Recovered from the Wayback Machine.

I had this nightmare. In it, I was back in Boston working at Skyfish.com again. I can see myself, sleeping in the bed in the expensive loft apartment the company sub-leased for me that was right across the alley from the offices. It’s 4:30 in the morning and the alarm has gone off as I get up to prepare to go to work.

I make my way through the dark and damp Boston streets in the neighborhood formerly known as the Leather District, but now the habitat of the rich and the digital. Up the stairs I go to be the first to enter the office: a big, empty room with wooden floors and brick walls; with desks lined up in rows, like trained horses waiting their riders.

I turn on the lights and make the coffee–first of many pots to be made before the Starbucks opens. I then log into my machine and hope that it’s running, because I don’t want to have to call the SysAdmin and get him out of bed if something has gone wrong.

It is now 5:30. In a couple of hours, it’s light outside. My closest friend shows up with the light–she was always the second to arrive, and we’d have a small chat before both getting into work. We share the only office the place has: a former glassed in bedroom in this former clothing warehouse. We have the office because I’m lead architect. No, we have the office because I don’t work well with distraction and I have to pull a rabbit out of a hat to keep this company alive. We have to deliver four major applications and the basic infrastructure of an entire plane parts and supply and auction site before November or risk loosing out on the next round of funding.

Funding is big in our office. We talk funding more than code, or design, or even the weather. It hangs over us and slips between us like a fog on a winter London night.

About mid-morning, most of the other folks have arrived: men and women both, primarily young. In my dream they are all young and wordly and beautiful. I know for a fact they weren’t all beautiful, but this is a dream. The CTO, who I report to, hasn’t arrived; he’s gone most of the time. I didn’t notice it then; I remember it now.

Anyway, my friend and I take our morning break to walk to Starbucks, to treat ourselves to a sweet and a coffee. Then back to work–working through lunch, though afternoon, usually into the evening.
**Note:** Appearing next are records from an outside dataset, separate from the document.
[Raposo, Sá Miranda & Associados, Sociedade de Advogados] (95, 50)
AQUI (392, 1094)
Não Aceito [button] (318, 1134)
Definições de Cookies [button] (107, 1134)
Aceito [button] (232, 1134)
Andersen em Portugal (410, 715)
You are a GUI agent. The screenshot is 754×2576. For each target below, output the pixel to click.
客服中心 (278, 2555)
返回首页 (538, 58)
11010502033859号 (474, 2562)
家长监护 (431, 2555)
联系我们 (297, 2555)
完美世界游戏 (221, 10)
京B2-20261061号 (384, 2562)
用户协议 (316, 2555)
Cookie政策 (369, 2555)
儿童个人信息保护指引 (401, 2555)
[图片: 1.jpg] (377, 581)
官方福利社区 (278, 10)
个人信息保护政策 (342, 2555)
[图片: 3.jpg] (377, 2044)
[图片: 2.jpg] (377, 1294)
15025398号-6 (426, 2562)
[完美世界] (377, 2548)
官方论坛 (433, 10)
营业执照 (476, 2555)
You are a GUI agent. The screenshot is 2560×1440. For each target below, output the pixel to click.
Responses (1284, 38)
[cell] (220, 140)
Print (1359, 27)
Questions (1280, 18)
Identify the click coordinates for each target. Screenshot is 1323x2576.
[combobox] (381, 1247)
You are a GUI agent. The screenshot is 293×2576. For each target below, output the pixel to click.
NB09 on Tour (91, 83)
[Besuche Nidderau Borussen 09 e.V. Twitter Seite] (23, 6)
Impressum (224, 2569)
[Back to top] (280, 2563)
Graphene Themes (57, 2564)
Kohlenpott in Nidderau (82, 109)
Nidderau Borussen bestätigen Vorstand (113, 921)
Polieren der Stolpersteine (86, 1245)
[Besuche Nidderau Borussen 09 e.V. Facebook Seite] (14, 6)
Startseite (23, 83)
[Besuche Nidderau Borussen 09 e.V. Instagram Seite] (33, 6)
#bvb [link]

I would sometimes go out to dinner with the CTO and one or the other of the folks. They were all younger, and very sophisticated. I remember a lot of black clothing and brushed aluminum, and a feeling of being very hip, very with it. We’d visit some of the very chi-chi places to eat and I felt I had bought into this new age of the Internet. And buy into it I did, indeed, as I worked 15, sometimes 20 hour days, with little or no time off. Hey, this wasn’t a job: it was an adventure. And oh, my, didn’t my long hours eventually turn me into the wicked witch of the east–no ruby slippers, though. Black and brushed aluminum, white brick, and pale oak.

I remember this from my sleep. I remember walking into the echoing, empty warehouse/loft with its white painted brick walls and darkened windows, after too little sleep the night before. I remember thinking that I was a part of something, an important part of something. This is the dream part, you see. The good moment before the bad. This is the part where in the movie, the monster jumps out at you from the darkened room and eats your head. In my dream, though, no monster ate my head. I just woke up, and therein lies the nightmare.

I don’t know why I had this dream this week. Oh, yes, maybe I do.